Google hired April Curley to recruit more black workers, but fired her for pushing back against the firm’s “racially biased corporate culture,” she claims in a lawsuit filed Friday.

Curley, a Black woman who worked at Google from 2014 to 2020, alleges in the lawsuit filed in U.S. District Court in San Jose that she and other Black workers at the Mountain View digital-advertising giant were paid lower wages, denied advancement opportunities, and subjected to a hostile work environment on the basis of race. She is seeking class-action status for the suit, to bring in all Black current and former Google employees.
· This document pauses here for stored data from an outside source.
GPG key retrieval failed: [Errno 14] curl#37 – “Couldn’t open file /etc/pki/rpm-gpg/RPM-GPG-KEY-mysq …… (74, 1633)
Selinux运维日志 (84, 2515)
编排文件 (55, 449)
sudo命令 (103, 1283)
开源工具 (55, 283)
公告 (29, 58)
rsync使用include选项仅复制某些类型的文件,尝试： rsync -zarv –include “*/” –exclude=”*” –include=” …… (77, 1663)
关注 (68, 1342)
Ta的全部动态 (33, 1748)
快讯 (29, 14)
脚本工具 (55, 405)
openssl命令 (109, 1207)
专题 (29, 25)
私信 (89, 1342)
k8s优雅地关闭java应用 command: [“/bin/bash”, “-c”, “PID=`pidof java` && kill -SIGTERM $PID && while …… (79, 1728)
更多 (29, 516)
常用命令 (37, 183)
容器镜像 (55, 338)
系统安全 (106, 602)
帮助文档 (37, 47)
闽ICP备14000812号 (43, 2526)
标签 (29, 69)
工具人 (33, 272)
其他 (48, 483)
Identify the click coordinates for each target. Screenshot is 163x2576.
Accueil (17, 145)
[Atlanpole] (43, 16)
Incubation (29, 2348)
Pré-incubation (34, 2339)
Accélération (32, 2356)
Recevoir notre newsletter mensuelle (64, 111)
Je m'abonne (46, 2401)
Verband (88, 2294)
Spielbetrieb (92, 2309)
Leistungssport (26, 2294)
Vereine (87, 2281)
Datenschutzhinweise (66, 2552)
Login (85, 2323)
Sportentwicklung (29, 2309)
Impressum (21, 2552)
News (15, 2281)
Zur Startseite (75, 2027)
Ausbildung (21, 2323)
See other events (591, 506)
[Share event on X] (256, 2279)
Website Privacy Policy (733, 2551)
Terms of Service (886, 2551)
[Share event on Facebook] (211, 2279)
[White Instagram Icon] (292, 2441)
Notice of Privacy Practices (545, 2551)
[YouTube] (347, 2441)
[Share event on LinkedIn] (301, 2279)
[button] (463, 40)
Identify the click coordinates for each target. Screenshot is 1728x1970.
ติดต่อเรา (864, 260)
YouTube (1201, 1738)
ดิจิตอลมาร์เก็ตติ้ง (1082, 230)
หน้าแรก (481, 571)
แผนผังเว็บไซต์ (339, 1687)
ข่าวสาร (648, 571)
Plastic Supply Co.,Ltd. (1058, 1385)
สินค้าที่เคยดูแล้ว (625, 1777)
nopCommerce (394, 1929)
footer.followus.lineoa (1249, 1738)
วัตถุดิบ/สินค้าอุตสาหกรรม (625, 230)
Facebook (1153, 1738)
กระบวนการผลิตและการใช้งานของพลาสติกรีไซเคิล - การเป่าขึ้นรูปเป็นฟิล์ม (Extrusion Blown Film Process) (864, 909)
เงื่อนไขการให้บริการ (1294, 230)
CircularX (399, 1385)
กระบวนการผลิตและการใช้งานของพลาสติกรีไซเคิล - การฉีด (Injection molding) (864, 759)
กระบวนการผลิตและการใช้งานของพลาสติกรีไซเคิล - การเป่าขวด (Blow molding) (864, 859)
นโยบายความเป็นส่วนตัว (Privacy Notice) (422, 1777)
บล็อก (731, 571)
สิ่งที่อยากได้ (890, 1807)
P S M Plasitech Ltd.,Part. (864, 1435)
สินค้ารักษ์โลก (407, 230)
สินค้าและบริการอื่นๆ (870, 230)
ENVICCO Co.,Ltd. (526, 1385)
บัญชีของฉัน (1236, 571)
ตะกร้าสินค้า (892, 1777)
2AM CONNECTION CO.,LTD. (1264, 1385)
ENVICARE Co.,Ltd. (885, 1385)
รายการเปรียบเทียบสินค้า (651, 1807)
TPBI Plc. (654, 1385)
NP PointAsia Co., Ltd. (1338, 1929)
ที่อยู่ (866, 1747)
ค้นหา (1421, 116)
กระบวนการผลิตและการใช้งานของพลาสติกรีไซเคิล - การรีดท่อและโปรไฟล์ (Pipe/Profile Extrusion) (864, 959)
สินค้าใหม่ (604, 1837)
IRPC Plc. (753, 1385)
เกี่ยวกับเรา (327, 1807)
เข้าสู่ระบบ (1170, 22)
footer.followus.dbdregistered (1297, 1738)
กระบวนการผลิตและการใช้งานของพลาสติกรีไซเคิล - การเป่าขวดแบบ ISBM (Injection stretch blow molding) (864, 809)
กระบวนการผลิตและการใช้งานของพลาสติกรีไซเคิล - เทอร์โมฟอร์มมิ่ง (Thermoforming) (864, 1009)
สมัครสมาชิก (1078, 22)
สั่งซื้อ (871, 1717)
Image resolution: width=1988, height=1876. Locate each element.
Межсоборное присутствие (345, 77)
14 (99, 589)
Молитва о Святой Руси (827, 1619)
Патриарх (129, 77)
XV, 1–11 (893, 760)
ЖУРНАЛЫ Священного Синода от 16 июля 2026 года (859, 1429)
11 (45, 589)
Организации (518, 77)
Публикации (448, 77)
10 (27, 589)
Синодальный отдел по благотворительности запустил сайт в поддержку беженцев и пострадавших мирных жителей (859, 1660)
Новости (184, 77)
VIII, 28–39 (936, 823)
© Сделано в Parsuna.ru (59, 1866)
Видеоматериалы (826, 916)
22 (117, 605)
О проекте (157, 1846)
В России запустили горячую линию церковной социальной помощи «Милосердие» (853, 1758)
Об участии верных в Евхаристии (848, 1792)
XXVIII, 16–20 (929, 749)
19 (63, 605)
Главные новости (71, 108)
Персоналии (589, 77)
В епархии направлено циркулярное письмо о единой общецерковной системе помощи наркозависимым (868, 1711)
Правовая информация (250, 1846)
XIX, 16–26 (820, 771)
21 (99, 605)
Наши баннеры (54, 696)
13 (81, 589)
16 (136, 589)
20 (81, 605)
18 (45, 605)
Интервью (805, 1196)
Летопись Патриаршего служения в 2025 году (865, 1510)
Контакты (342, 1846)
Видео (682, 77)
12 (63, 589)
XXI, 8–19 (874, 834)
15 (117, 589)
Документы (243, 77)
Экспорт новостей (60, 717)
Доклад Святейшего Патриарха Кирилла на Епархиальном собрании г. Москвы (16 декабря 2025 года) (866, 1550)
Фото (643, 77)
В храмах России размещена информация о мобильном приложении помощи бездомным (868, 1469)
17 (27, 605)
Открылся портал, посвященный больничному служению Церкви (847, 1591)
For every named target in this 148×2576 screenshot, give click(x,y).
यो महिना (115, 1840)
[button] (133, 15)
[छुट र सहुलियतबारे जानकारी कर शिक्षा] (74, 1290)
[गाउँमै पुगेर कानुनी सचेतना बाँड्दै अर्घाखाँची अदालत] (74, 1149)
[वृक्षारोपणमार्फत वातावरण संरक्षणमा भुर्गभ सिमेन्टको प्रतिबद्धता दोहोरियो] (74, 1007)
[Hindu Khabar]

“Google’s centralized leadership, which is nearly devoid of Black representation, holds biased and stereotypical views about the abilities and potential of Black professionals,” the suit alleged. “As a result, and pursuant to company-wide discriminatory policies and practices, Google hires few Black employees and steers those few Black employees into lower-level roles, pays them less, and denies them advancement and leadership roles because of their race. Black Google employees face a hostile work environment and suffer retaliation if they dare to challenge or oppose the company’s discriminatory practices.”

Google did not immediately respond to a request for comment. The company, the first major technology firm to report workforce-diversity numbers, said last year in its most recent report that 4.4% of its U.S. workers were Black — 3% in technology jobs — and half were White. In leadership positions, 3% were Black and two-thirds were White. Black workers made up 9% of new hires last year, up from 6% in 2020, the report said.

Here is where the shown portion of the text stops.